By Alan N. Glazier, OD, FAAO

A web site with easy-to-find practical information puts fannies in exam chairs. Site visitors should readily find your location, see the services you provide–and easily schedule an appointment.

When a prospective or existing patient needs to see you, the last thing they want is a scavenger hunt on your practice web site. They want a site that requires no guesswork. It should be easy to find your phone number, location, and the services you provide. They also want to easily reorder contact lenses and easily find out what frame lines you carry.

The key word: easy! The payoff: You can increase exams and revenues with a few simple changes to your web site.

Revamped Websites Generate More Patients

Two Case Studies

Eric White, OD

Complete Vision Care, San Diego, Calif.

Pre-Improvements: 1 to 2 new patients per week.
Key Improvements: With assistance from Eyecarepro.net, we eliminated homepage clutter, made our phone number easier to find and more prominently listed our specialties.

Post-Improvement: 2 to 3 new patients per day.

Dr. White conducted 193 comprehensive examinations in December 2011 with gross fees of $164,943. Of those exams, 55 were new patients, and of the new patients, 27 said they found out about the practice online, using the practice web site before booking an appointment.

Tommy Lim, OD

Berryessa Optometry, San Jose, Calif.

Pre-Improvement: In 2010, a stagnant, or, at best, slow growth pattern in number of new patients acquired.

Key improvements: Made it easier to navigate, easier to make an appointment, easier to learn about eye health issues and easier to read patient testimonials.

Post-Improvement: Twenty-one percent growth in new patients in 2011 with no additional doctor hours or new personnel added. The only change made to the marketing strategy was the revamp of the practice web site.

Help Them Find It Fast

Problem: Trouble navigating to find needed information is probably the number one complaint users have with web sites. Put yourself in the position of a consumer.For example, have you ever visited a site and simply wanted a phone number? Your eyes swept over the homepage at least several times before you finally noticed the phone number tucked in small, hard-to-read text in a corner.

Worse yet are sites that don’t feature the phone number and location in a bold font on the homepage; instead, a link says “contact us.” To you it may be intuitive that anyone who wants to get in touch with you should click on the “contact us” link, but from the patient’s perspective that link could be interpreted as a place to go if you want to send the practice an e-mail.

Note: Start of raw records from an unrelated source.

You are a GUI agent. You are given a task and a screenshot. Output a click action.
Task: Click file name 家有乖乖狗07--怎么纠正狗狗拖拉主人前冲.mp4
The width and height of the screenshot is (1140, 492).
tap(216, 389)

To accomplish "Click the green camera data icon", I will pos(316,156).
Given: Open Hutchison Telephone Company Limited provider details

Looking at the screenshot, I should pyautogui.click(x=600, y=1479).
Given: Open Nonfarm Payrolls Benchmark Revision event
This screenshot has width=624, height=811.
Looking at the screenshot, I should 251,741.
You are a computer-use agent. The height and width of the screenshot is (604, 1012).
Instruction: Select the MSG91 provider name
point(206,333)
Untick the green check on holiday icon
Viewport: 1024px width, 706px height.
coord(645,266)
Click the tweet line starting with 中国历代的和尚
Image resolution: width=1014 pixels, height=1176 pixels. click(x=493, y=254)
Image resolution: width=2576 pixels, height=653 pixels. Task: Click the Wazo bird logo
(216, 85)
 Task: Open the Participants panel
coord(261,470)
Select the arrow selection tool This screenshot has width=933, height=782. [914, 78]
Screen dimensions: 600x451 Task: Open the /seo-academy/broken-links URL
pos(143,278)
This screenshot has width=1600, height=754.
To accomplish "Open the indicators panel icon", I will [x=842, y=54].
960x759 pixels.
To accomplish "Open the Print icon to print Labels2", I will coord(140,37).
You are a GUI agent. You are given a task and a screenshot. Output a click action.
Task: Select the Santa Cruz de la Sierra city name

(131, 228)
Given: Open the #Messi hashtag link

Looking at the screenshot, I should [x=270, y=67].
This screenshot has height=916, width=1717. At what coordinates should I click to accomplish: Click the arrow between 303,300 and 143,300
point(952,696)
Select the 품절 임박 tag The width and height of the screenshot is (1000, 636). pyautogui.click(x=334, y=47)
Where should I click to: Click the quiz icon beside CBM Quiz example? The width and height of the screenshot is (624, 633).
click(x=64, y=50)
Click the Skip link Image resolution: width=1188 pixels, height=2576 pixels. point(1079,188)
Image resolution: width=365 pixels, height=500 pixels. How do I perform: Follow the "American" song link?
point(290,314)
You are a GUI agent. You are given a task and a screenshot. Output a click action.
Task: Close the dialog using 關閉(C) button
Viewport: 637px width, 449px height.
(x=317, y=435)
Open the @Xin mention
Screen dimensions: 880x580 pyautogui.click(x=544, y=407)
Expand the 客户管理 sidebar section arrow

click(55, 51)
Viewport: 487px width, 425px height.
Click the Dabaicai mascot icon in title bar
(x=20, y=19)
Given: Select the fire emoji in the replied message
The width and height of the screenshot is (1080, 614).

Solution: Ask a friend who doesn’t know much about your practice and has never seen your web site before to pretend to be a prospective patient wanting to book an appointment. To make it realistic, ask the friend to use her real life vision needs as a basis of the site visit. For example, they might come to your site as a contact lens patient who also likes fashionable frames and, in addition, has dry eye and a family of history of glaucoma.

Having that friend use her real-life eyecare scenario to explore your site might reveal that your contact lens services are hard to find and that you do not make any mention at all on your site about your expertise in treating dry eye and that you are glaucoma-certified. It also will reveal more obvious problems like hard-to-find phone number or location information on the homepage. Have a few different friends do this exercise and you will have a list of needed improvements to make to your web site.

Does Your Site Take Forever to Upload?

Problem: Most of us have visited a web site only to wait at least a minute just for the images on the homepage to render. Or, how about all those sites where an image appears with a message to click “here” to skip the intro or lists a subject of interest which takes a minute or longer after clicking to take you to your destination? Type in the URL to your homepage on your browser. How long did it take you to get there? Did it take you long enough that you could look away from your computer and look back and you still weren’t there?

It could be that your modem is just slow, so now type in the URL for a few other sites, like Google, the New York Times and eBay.com (to give you a good cross section). If your site took noticeably longer to render, you have a problem. Once on your site, repeat this experiment with all the web pages within your site (i.e. contact lens ordering, services, contact us, testimonials) and see how long it takes to get where you want to go. If you seem to have a problem with long upload times, there are some common culprits that usually can be easily fixed

Solution: One common cause of long upload times are Flash-based images and other images that are too large for the site’s platform. Fixing this issue may be as simple as changing the images and graphic elements on your site. Remember, fancy graphics and a complex design is only useful if patients can access the site to view them!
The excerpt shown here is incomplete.